「雑草は踏まれても立ち上がるイメージがありますが、実際には立ち上がらないのですね。
そもそもどうして立ちあがらないといけないのでしょう。
「雑草にとって一番大事なのは花を咲かせて種を残すこと。
踏まれても立ち上がることにエネルギーを使うより、踏まれながらどうやって花を咲かせようか、種を残そうかという方が合理的と考える戦略をとるんです。」
ある時ラジオで聞いた著者の農学博士・稲垣栄洋先生のこんな話に、えっ、そうなの!?今までのイメージと全然違う!と、聞けば聞くほど目から鱗が落ちた私。
でもよく考えたら、抜いても抜いても生えてくるし、意外な場所それこそアスファルトの下からでも生えてくる。
もしかして雑草って物凄い力を秘めているのでは…?
日頃目にしたことはあっても名前さえ知らない雑草について、その戦略ともいえる逆境を逆手に取った生き方・特徴をそれぞれに解説しているのがこの本です。
例えば、ハコベの種はギザギザの突起を持っていて土に食い込みやすい形状をしており、またオオバコの種も水に濡れると膨張してくっつきやすくなるゼリー状の物質を持っていて、どちらも「踏まれるからこそ」靴の裏や車のタイヤなどについてあちこちに運ばれていく。
アスファルトを突き破ってくる雑草の一つであるハマスゲは、地表に現れる葉の部分はぺらぺらでも、地面の下に要塞のような地下茎を持っていてそこに力をためている。
そしてその細胞は10気圧くらい、なんとプロボクサーのパンチ力に相当する力を持っており、休まず成長する植物であるゆえ常にその力をかけ続けていることになり、本当にアスファルトを突き破ってしまう。

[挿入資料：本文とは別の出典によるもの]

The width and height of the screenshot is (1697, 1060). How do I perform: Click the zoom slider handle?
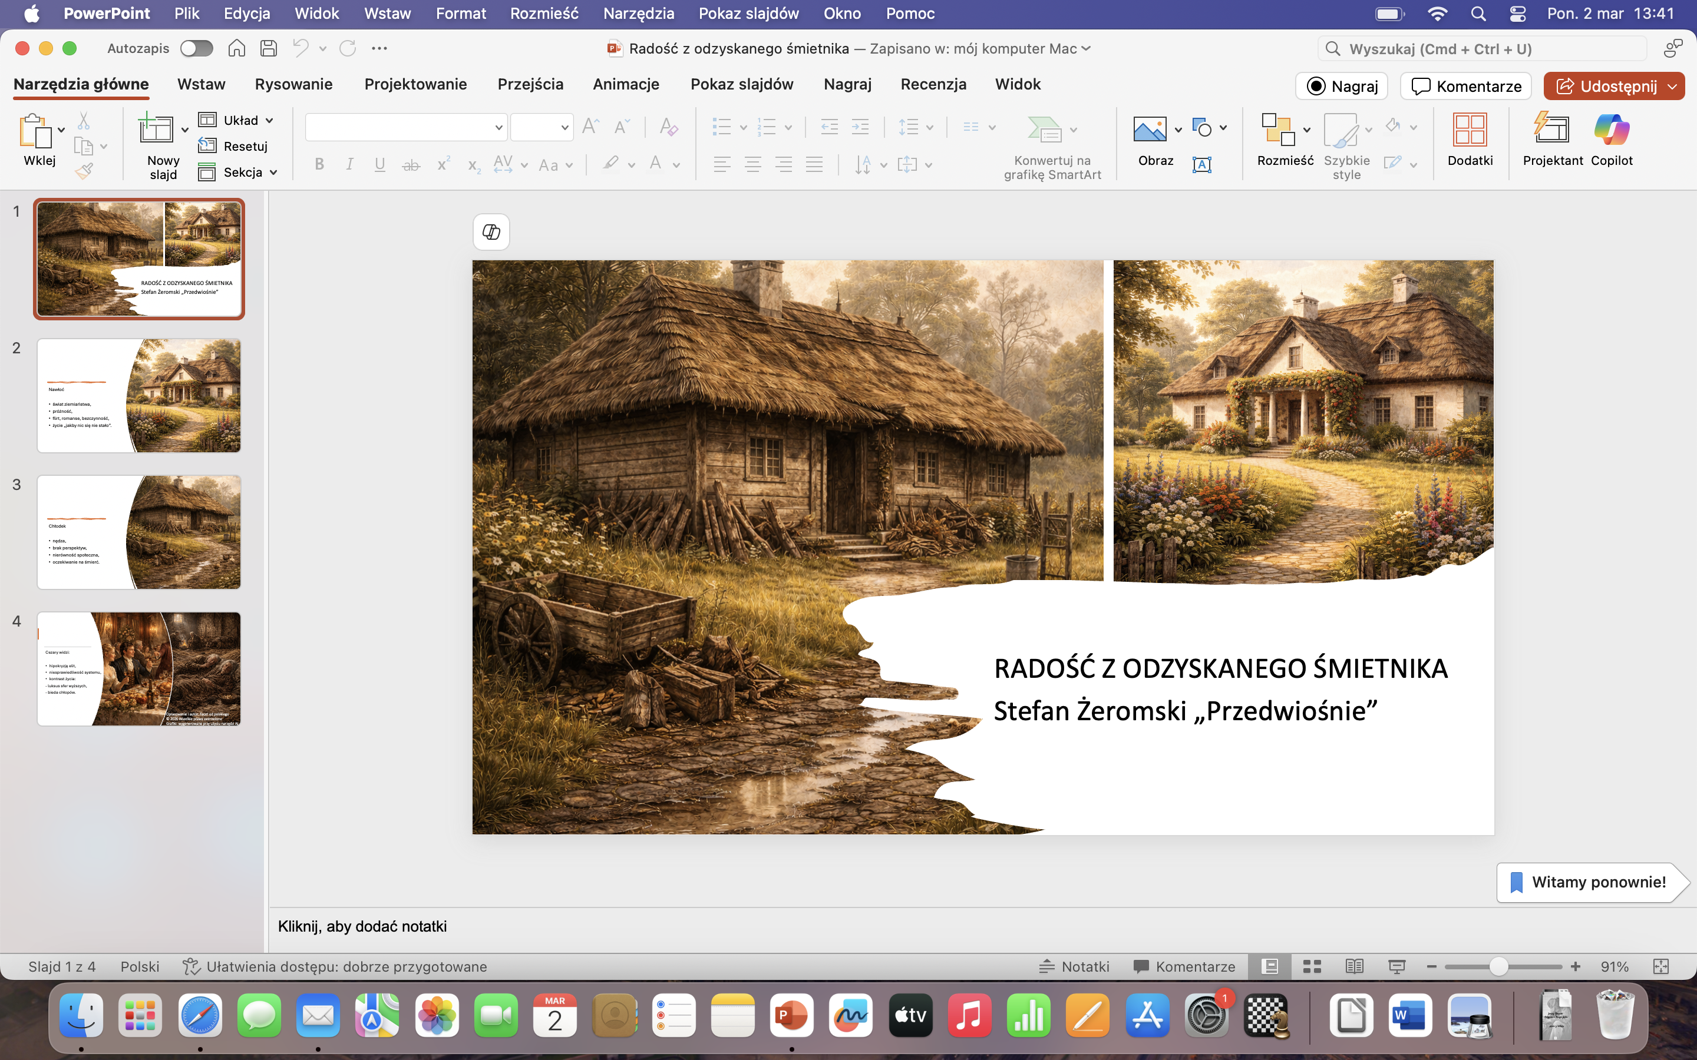(x=1499, y=967)
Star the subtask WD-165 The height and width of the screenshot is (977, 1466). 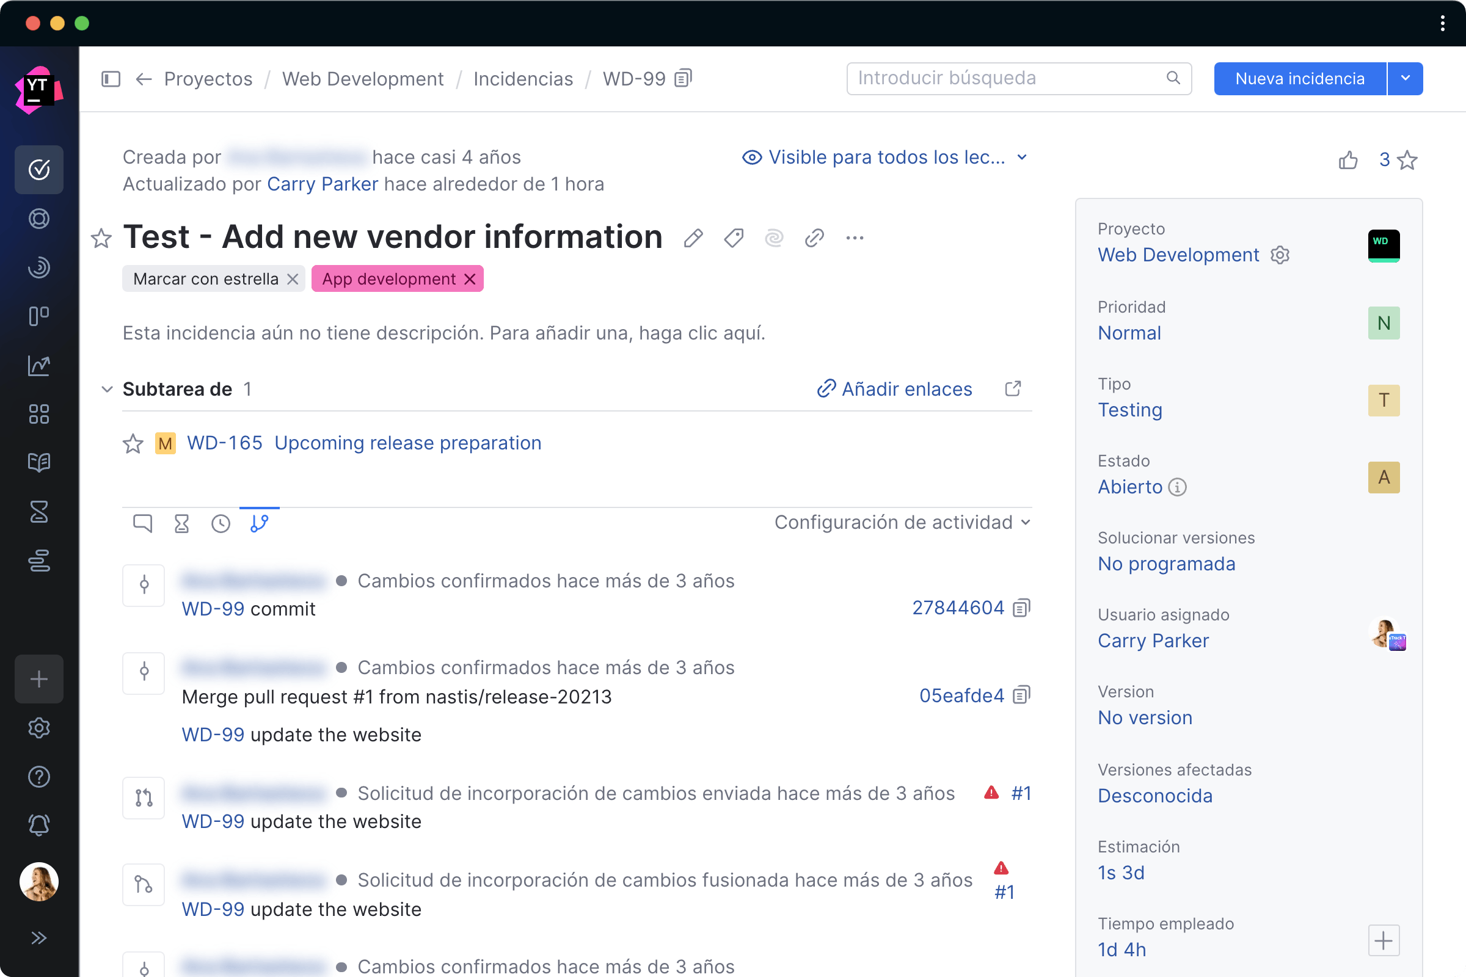[132, 443]
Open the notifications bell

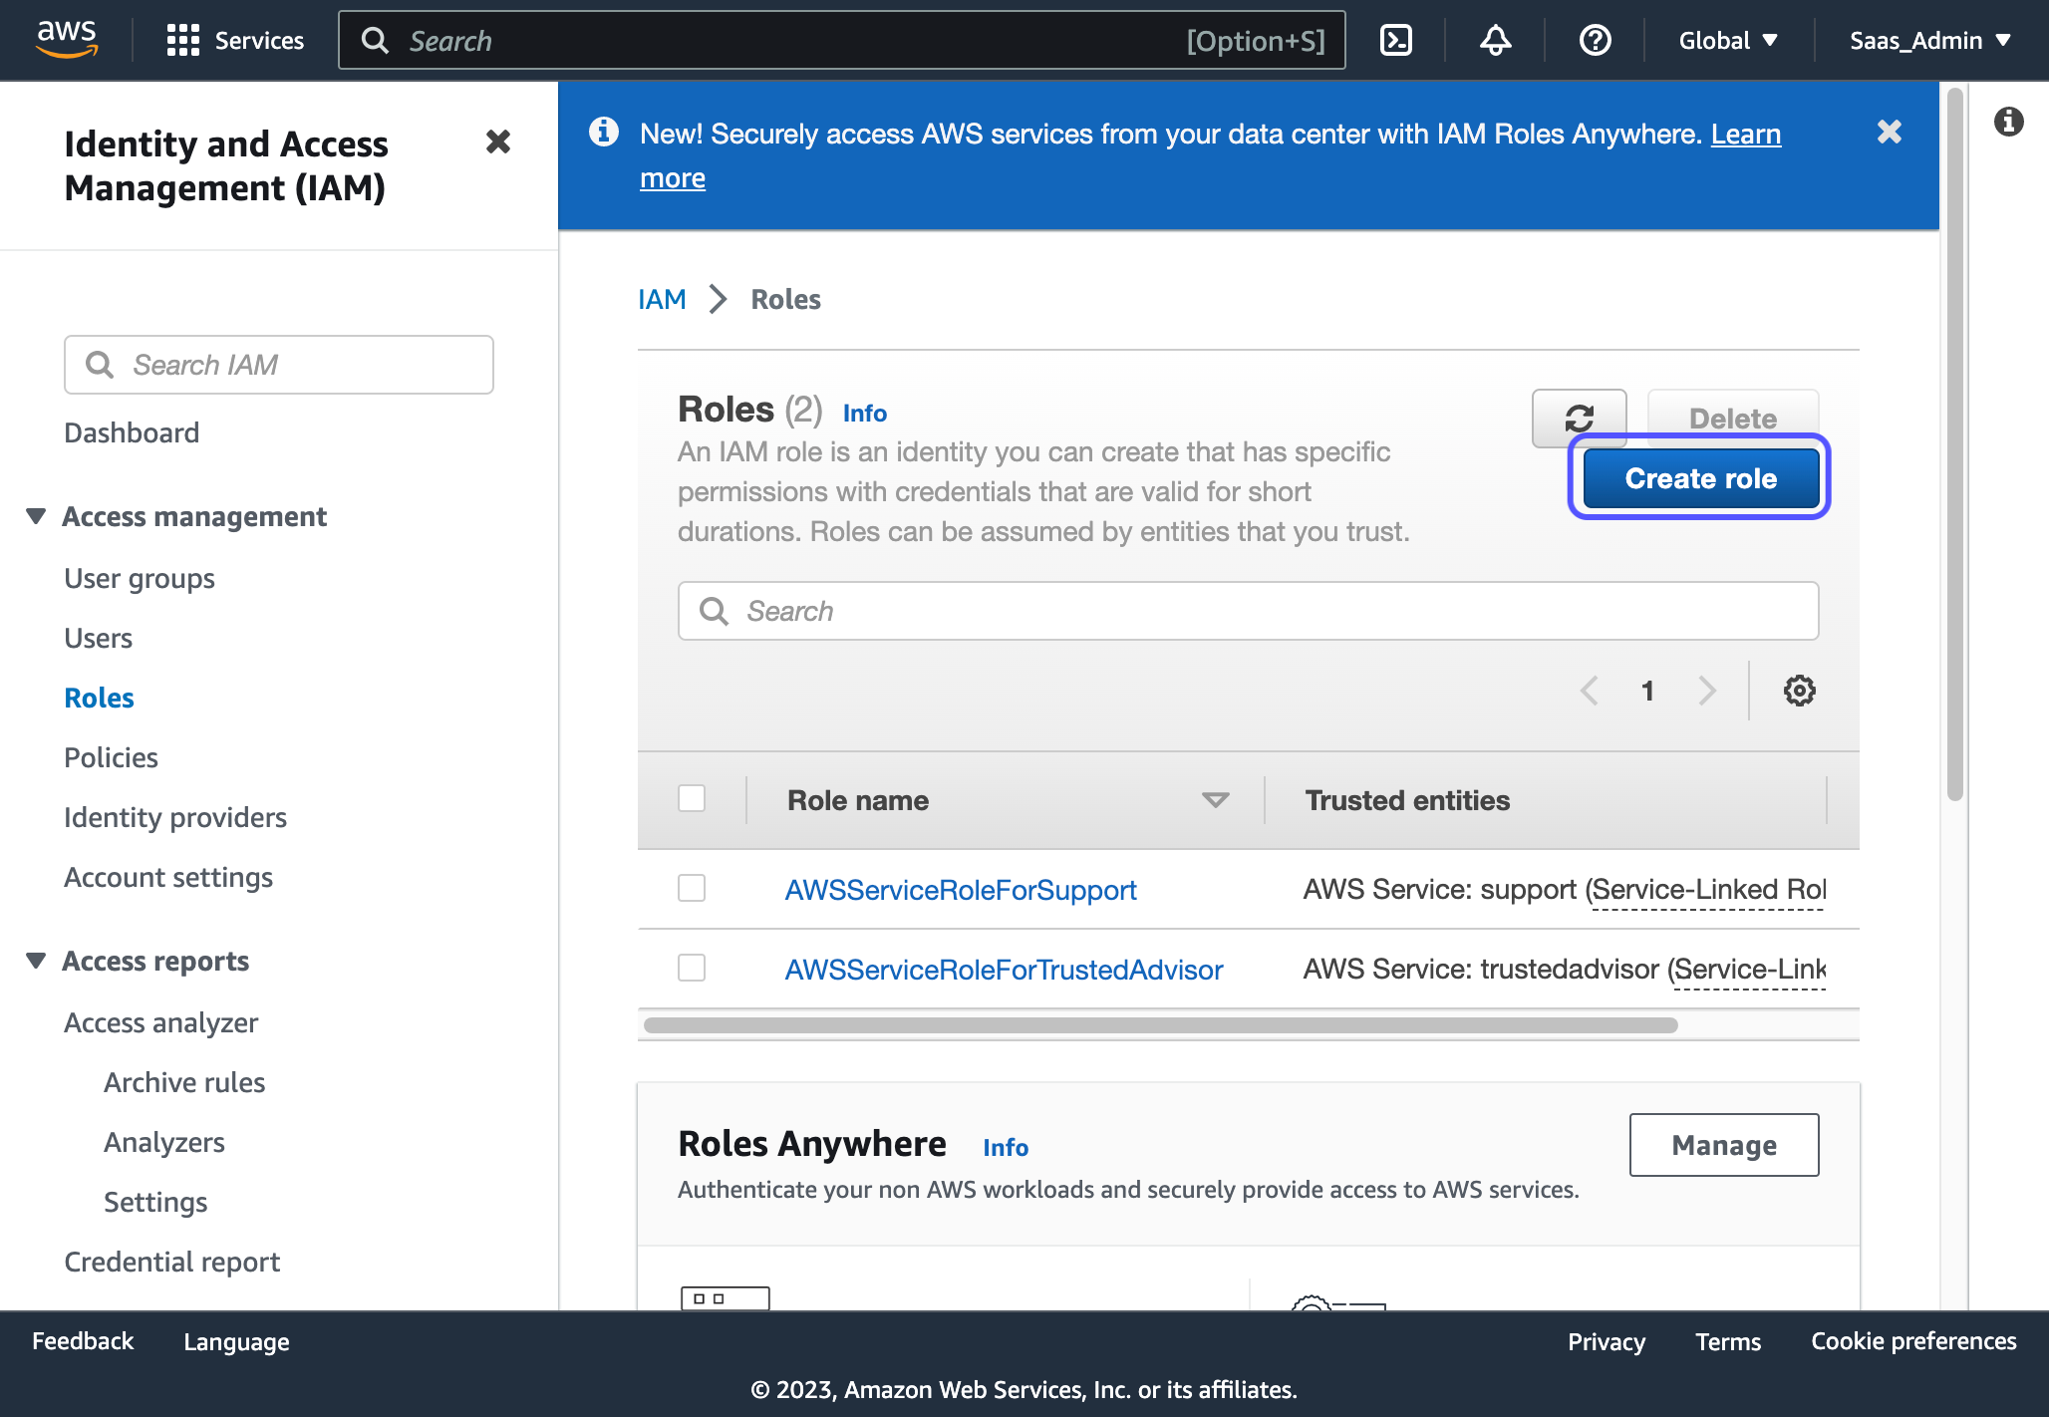[x=1495, y=40]
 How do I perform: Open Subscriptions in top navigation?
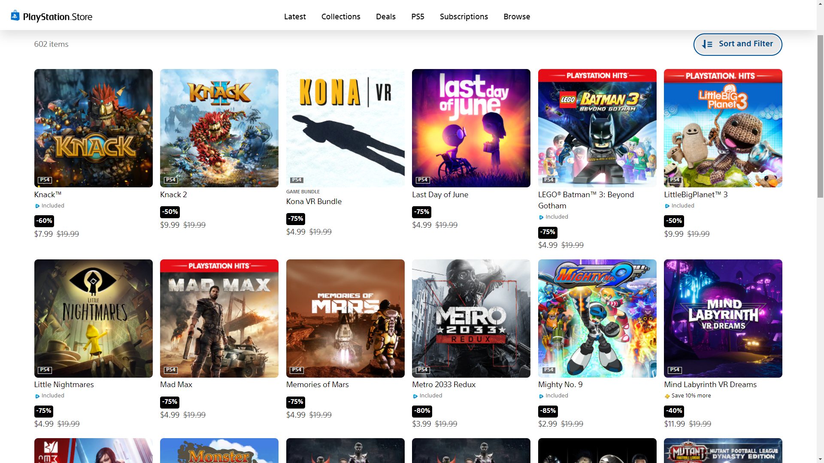(x=464, y=17)
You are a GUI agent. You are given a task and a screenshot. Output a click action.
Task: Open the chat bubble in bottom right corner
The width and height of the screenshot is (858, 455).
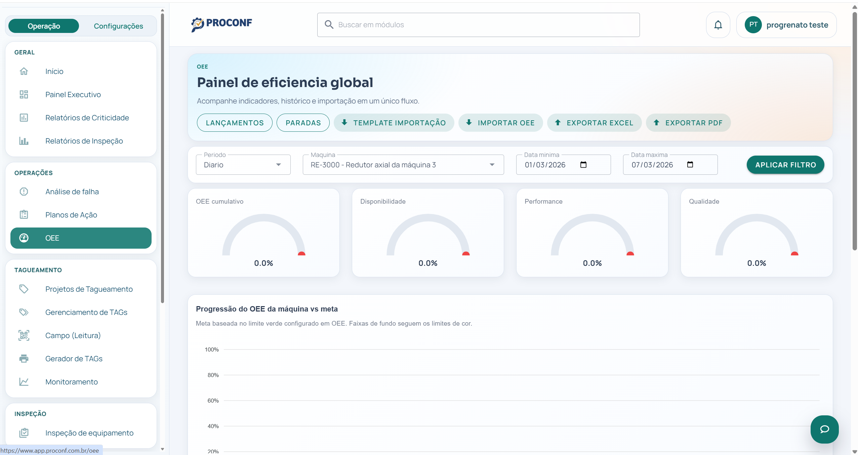click(824, 429)
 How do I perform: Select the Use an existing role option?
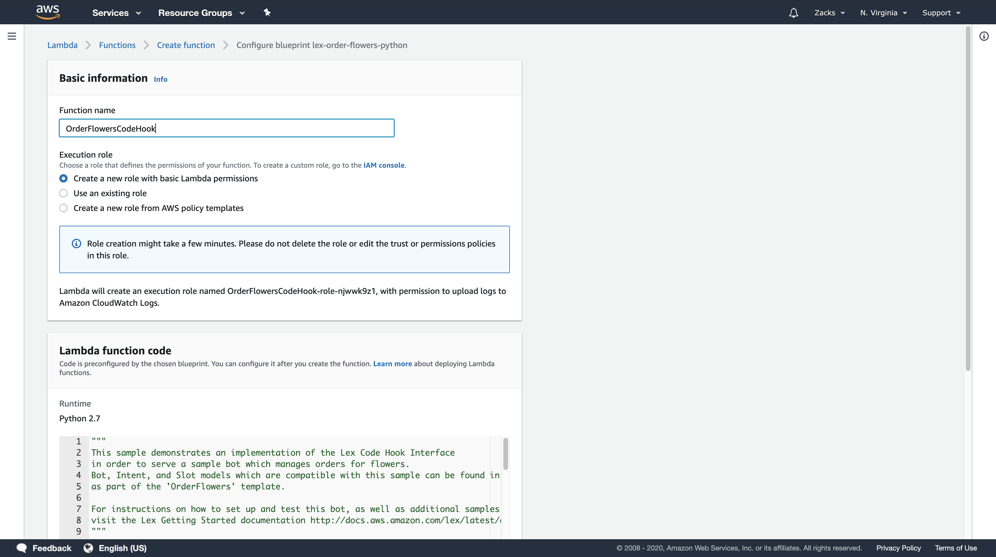coord(63,193)
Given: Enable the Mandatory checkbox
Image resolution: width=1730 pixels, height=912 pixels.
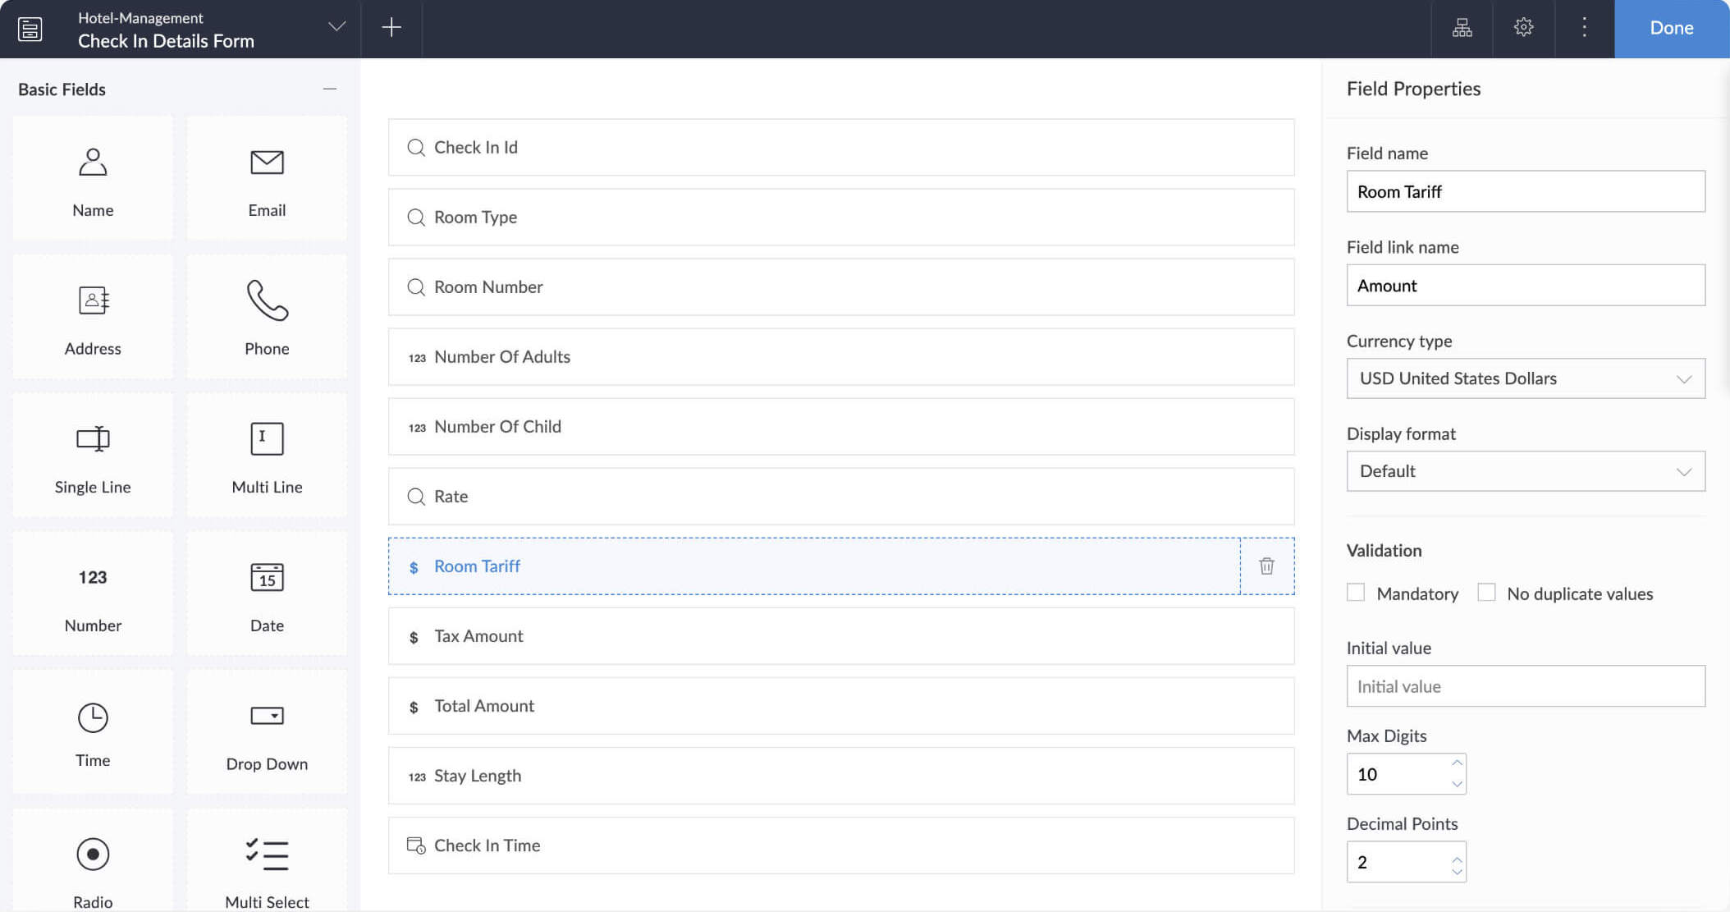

そして一度突き破ってしまうと今度はアスファルトが鎧となり、抜こうが除草剤をまこうが、一番大事な塊茎(芽を出すところ)や地下茎が守られる。
植物それぞれにこの類の特徴があることは多少知ってはいたものの、踏まれることを前提に、或いは困難な環境の下でどう生きるかという雑草のこれほどの生態には、むしろ頭が下がる思い。
こんな驚くべき雑草のお話が全50編、読み応えも十分です。
ちなみに以前に聞いたそのラジオでの稲垣先生のお話によると、雑草というものは、一気に芽を出すと全滅してしまう恐れがあることや、いつ何が起こるか分からない環境に生えることから、同じ品種の種を同時に蒔いたとしても芽を出すタイミングが個々に違っており、今!という時を見計らってそれぞれ生えてくるのだとか。
抜いても放っておいても生えてくる…そこにそんな理由もあったなんて天晴れという程の真の戦略家たち、これぞ雑草魂!
この生き方には人間も学ぶところが多いように思えてなりません。
春になりお花見もすんだら、今度はこの本を読んで足元を見ながら歩く…なんていうのも意外と楽しめるかも。
故・三上修さんによる繊細な挿絵も素晴らしく、この季節ならではのオススメの一冊です。